Lalu saya bertanya-tanya, ini sebenarnya salah siapa? Salah dosen yang nggak mau dikira ibu-ibu? Atau salah mahasiswa yang nggak mau menempatkan diri sebagai anak didik terhadap dosennya? Atau salah kampusnya yang mengangkat dosen yang bahkan belum jadi ibu-ibu? Saya sendiri masih sering dicap stigma “Masih muda kok sudah jadi dokter ya..” gara-gara tampang saya yang babyface. *dikeplak*
(Padahal saya pikir, kalo sampeyan nggak mau berobat sama saya, silakan cari dokter lain yang sudah beruban, botak, dan sudah tuwir.. Toh yang sampeyan cari kan cuman umurnya, bukan profesionalismenya, ya toh?)
Nah, mengenai problemnya temen saya, maka saya mencoba cari-cari referensi ke lingkungan saya. Hasilnya saya dapet fenomena yang cukup menarik.
Sekolah saya, kedokteran spesialisasi kandungan, punya banyak dosen dan punya lebih banyak murid. Dosen saya semuanya adalah dokter spesialis kandungan, dan salah satu dosen saya, ternyata usianya cuman beda lima tahun di atas saya. Tapi saya sudah melihatnya pidato, dan tidak ayal lagi saya harus mengakuinya sebagai public speaker yang sangat pintar dan menarik. Jujur aja, saya jarang banget nemuin dosen yang bisa membuat semua orang di dalam ruangan bisa mendengarkan pidatonya dengan antusias seperti itu.
Murid-murid tempat saya bersekolah, semuanya adalah dokter umum. Paling muda usianya 26 tahun, dan yang paling tua kalau nggak salah berusia 39 tahun (beda 10 tahun di atas saya). Artinya, dosen saya punya murid yang umurnya lima tahun lebih tua dari dirinya!
Pertanyaan kecil saya, kakak kelas saya yang berumur 39 tahun itu manggil dosen saya yang lima tahun lebih muda itu dengan sebutan apa?
Jawabannya, tetap manggil “Dok”. Bukan “Mbak”. Apalagi “Dek”.
Di sekolah saya, yang paling penting dihargai adalah taraf keilmuannya. Siapa yang punya ilmu lebih duluan, dia lebih dihormati. Tidak masalah berapapun umurnya.
Bahkan, kakak kelas saya yang lain, yang umurnya sudah hampir 40 tahun, ngaku sendiri kalau dos-q sudah pernah diamuk-amuk oleh dosen yang umurnya lebih muda daripada dirinya, gara-gara dos-q salah prosedur.
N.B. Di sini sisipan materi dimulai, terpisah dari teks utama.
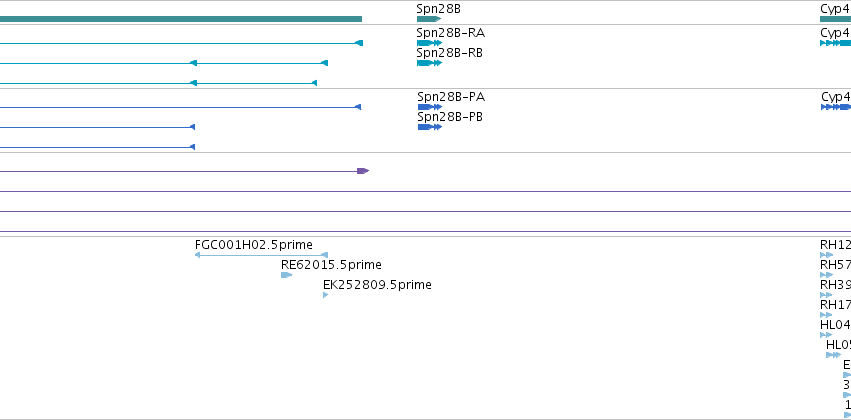Viewport: 851px width, 420px height.
Task: Click the EK252809.5prime label
Action: [x=377, y=285]
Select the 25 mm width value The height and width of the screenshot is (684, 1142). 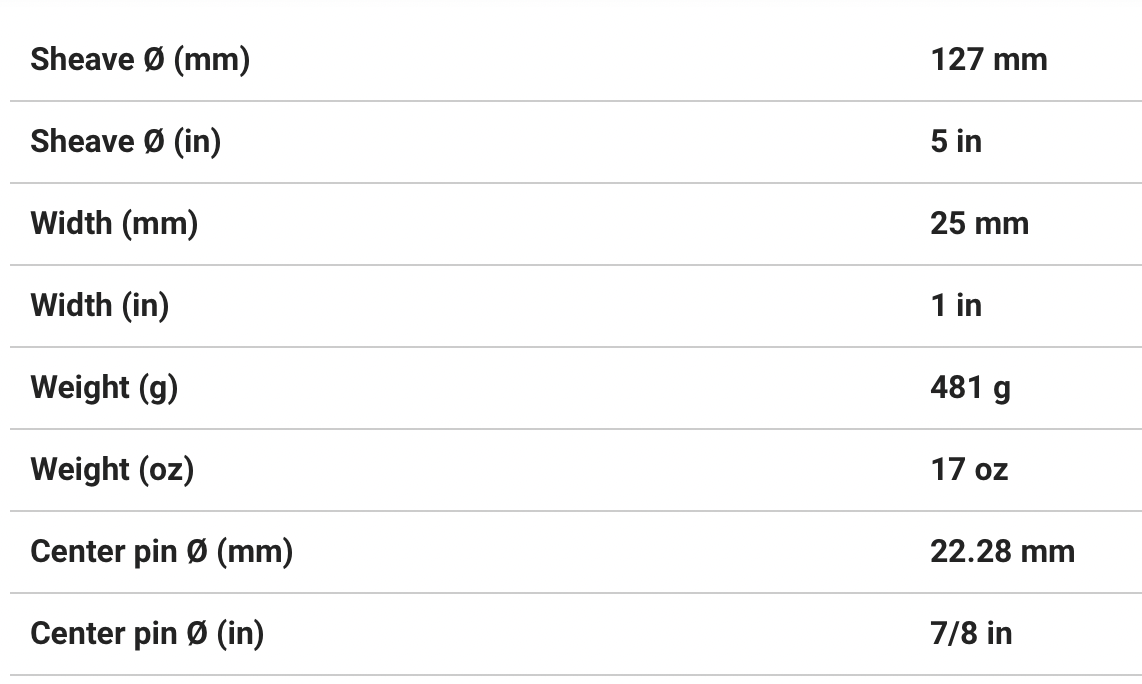point(978,224)
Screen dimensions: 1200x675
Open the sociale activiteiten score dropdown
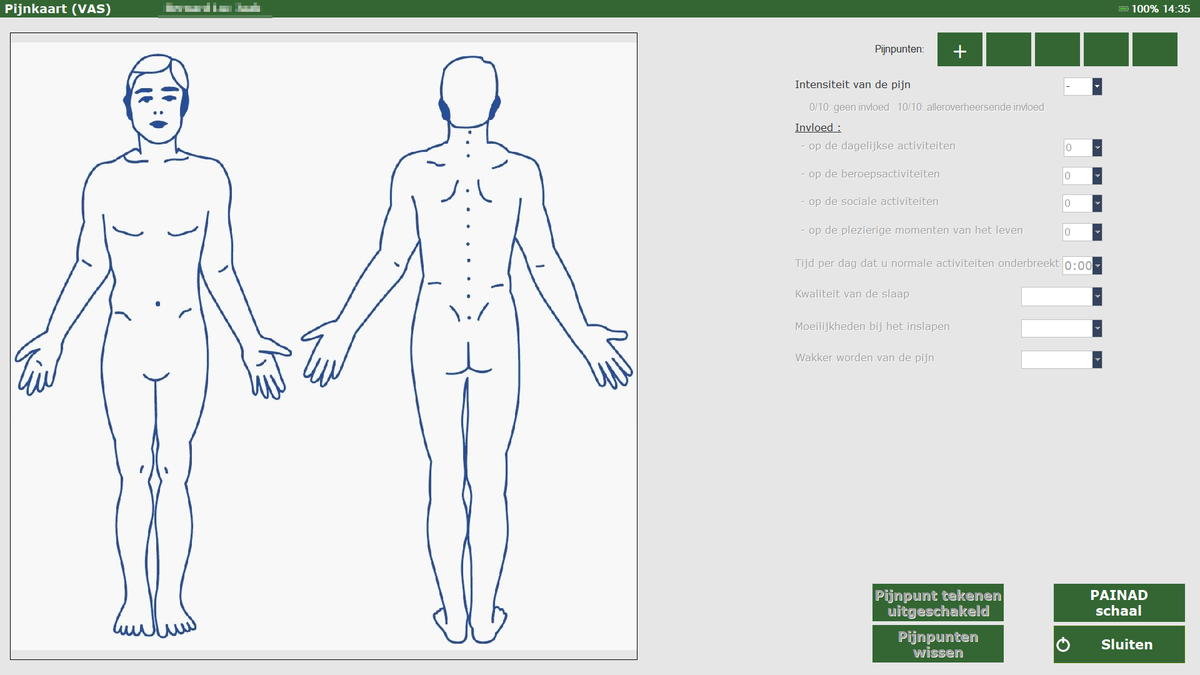[x=1083, y=204]
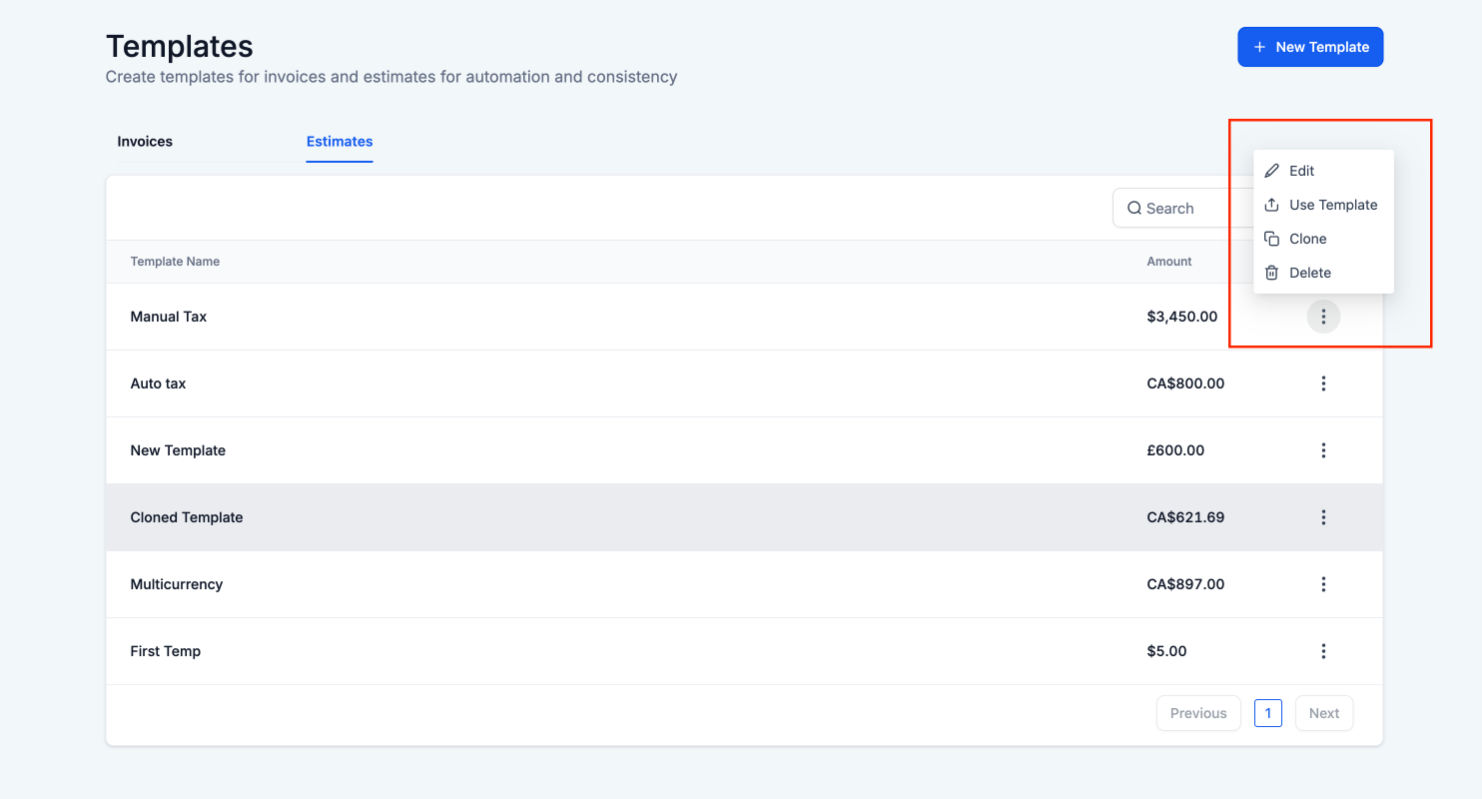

Dan dos-q menerima amukan itu dengan jiwa besar.
Umur hanyalah sebuah angka yang tidak bisa kita atur-atur. Tetapi kita bisa memilih sikap dan cara pembawaan diri macam apa yang ingin kita tampilkan.
Jadi, saya rasa, urusan gap antara umur ini hanyalah bisa diselesaikan kalau kita mau bersikap menyesuaikan diri dengan posisi yang kita miliki. Artinya kalau kita jadi murid, bersikaplah seperti murid yang berguru kepada dosennya. Dan kalau kita jadi dosen, bersikaplah seperti guru yang mendidik muridnya. Kecuali kalau memang tujuan dosennya hanyalah mengajar, bukan mendidik. Karena mengajar hanyalah urusan transfer ilmu. Sedangkan mendidik bukan cuman sekedar transfer ilmu, tetapi juga membentuk murid jadi manusia yang lebih berbudi luhur dan punya sopan santun.